# Lionel 224e



## njrailer93 (Nov 28, 2011)

I got this bad boy last night and am i giddy with joy! my girlfriends father gave this to me it was his fathers. i do believe it is the prewar variant but i could be wrong. it has the Baldwin disc wheels and they look sharp. the tender is cast not plastic. i put it on the track and it ran and e unit cycles. it absolutely needs a good oil job. i think this one just need a good cleaning and some oil and she'll look great.


----------



## njrailer93 (Nov 28, 2011)

here is a few more pics of the tender.


----------



## teledoc (Oct 22, 2014)

Okay, where is the pile of crap you stepped in for that beauty. If the tender has the die-cast shell, you have the 2224W or 2224T tender, which is exactly what is supposed to go with the 224E. The first year of production was 1938, and would have been gunmetal with 2689W sheet metal tender. The following year, 1939, it came with die-cast 2224 tender in gunmetal, The third version was produced in Black. The first and third issue are listed C-6 condition at $125, C-7 at $165. If you had the second issue in the gunmetal, it is listed as rarity 7, with value of C-6 $500, C-7 $850. Either way you got the deal of the month award with that one. Congrats.


----------



## njrailer93 (Nov 28, 2011)

On the bottom of the tender it is stamped 2224w


----------



## Lee Willis (Jan 1, 2014)

That is seriously cool. A true survivor in great shape! It needs a cleaning and lubing, obviously, but it is all there and it runs!.

I am not an expert on these things: what are the two holes in the tender's coal load for, or where they drilled something in the last seventy years or so by someone else?


----------



## sjm9911 (Dec 20, 2012)

I think anything with a e designation is prewar. I believe it stood for electrical e unit. The e was dropped because subsequently every train had an e unit. Its a cool looking rig, hope it cleans up well. 
Lee those holes were drilled, maybe to amplify the sound? A good lube job will get the whistle running better


----------



## AG216 (Sep 28, 2011)

Nice Jewel to restore.
the Baldwin Disc are very attractive drivers.

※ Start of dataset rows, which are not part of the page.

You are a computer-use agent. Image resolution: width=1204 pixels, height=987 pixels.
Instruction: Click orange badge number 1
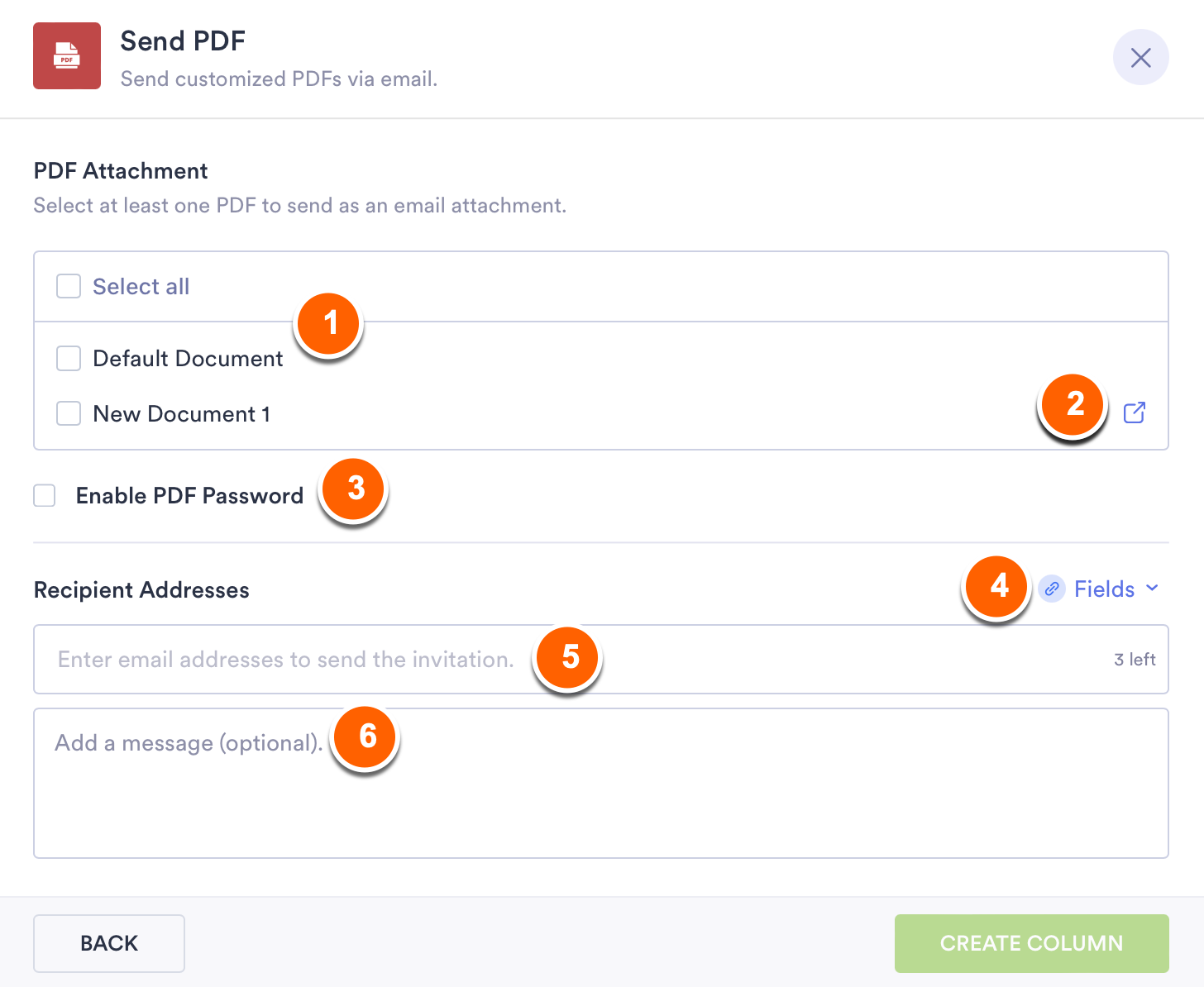tap(329, 323)
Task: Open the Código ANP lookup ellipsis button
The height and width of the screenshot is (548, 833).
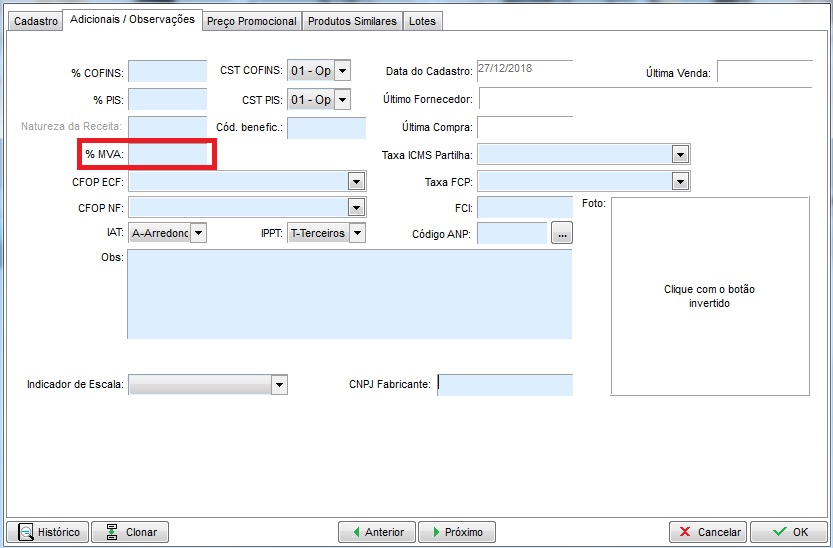Action: tap(561, 233)
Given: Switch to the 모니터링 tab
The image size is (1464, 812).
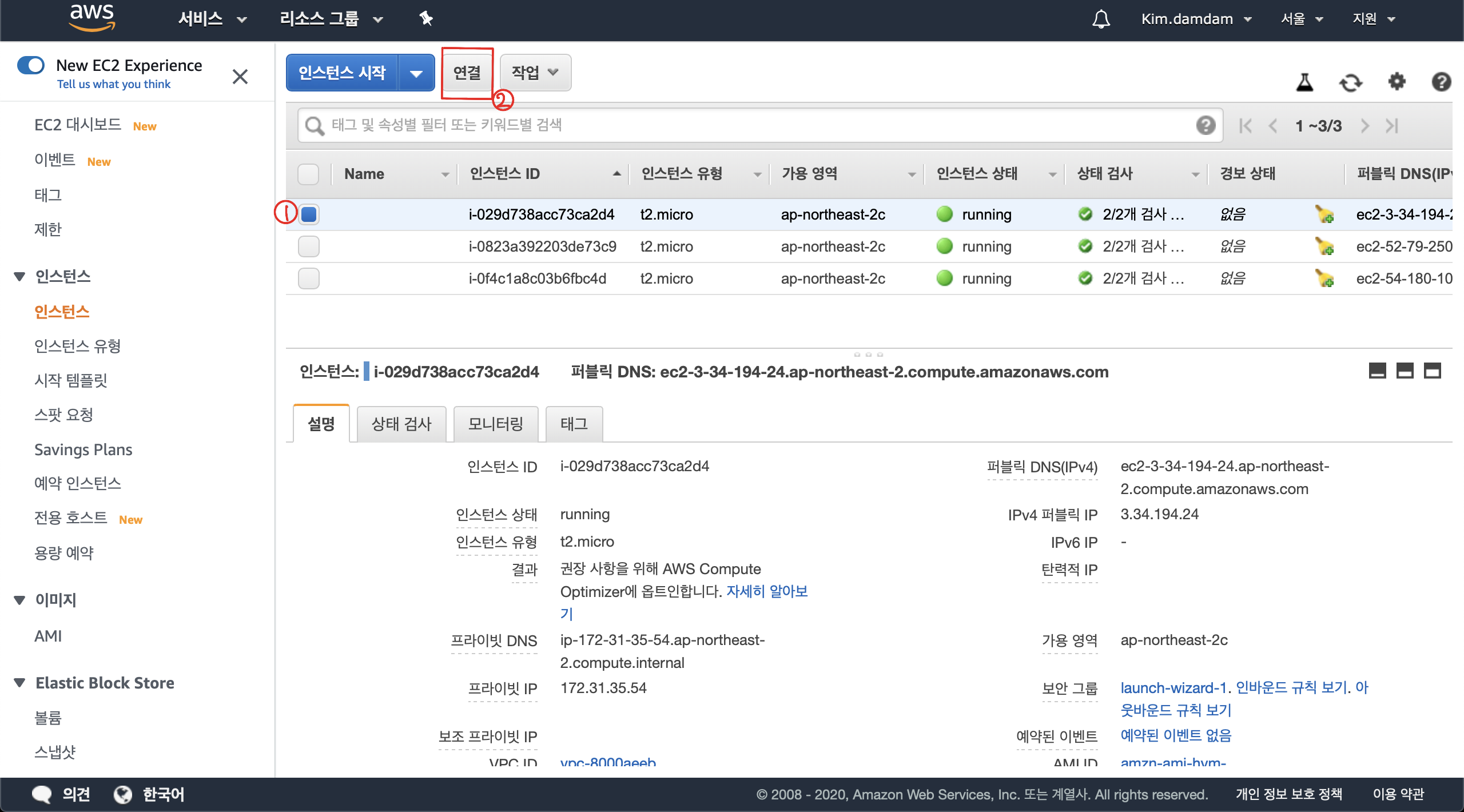Looking at the screenshot, I should pyautogui.click(x=495, y=424).
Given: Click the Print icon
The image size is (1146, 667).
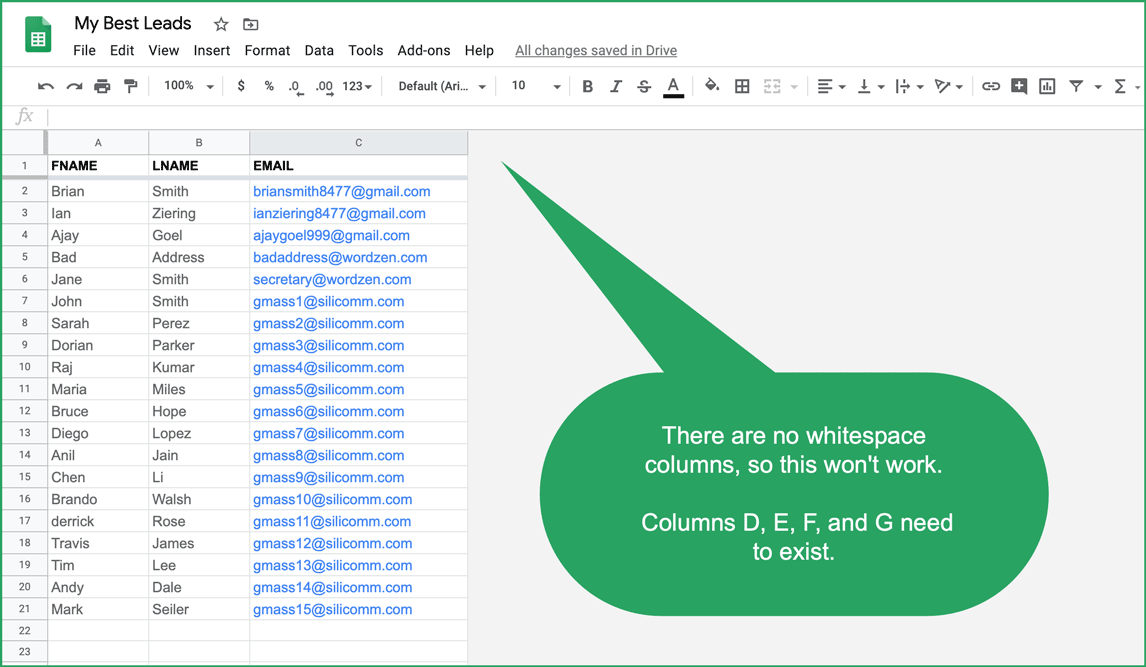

The drills on the tender are for the whistle to make it louder.

Andre.


----------



## Guest (Sep 28, 2015)

Very nice acquisition. You are fortunate to get your hands on one of these beauties.


----------



## njrailer93 (Nov 28, 2011)

I really can't wait to get this started. I popped the shell off last night but it was getting late so I stopped there. If I get home a decent time today I wanna start cleaning the shell. I was thinking of using some water and just a touch of mild dish detergent with a very soft brush to clean the dust off. Unless there may be something better I just don't want to hurt it


----------



## teledoc (Oct 22, 2014)

As sjm mentioned, the holes were drilled to improve the sound coming out, instead of just from the bottom opening of the frame. The "E" designation was starting to disappear in late 1938-1939, as it became obvious that all the new trains produced had an E unit. I would do exactly what you planned on doing, use warm water and soap to clean it off, and use a blow dryer (girlfriends tool....LOL), to dry it off. With the shell off, inspect everything on the internal parts, wiring, dirt, etc., and give it the good going over, before re-assembling it. The tender shell is another story, as to whether you want to leave it the way it is, or if you want to try and repaint it. I would probably leave it the way it is, and just clean it as it sits. Absolute great acquisition, and you owe your girlfriend BIG TIME!!!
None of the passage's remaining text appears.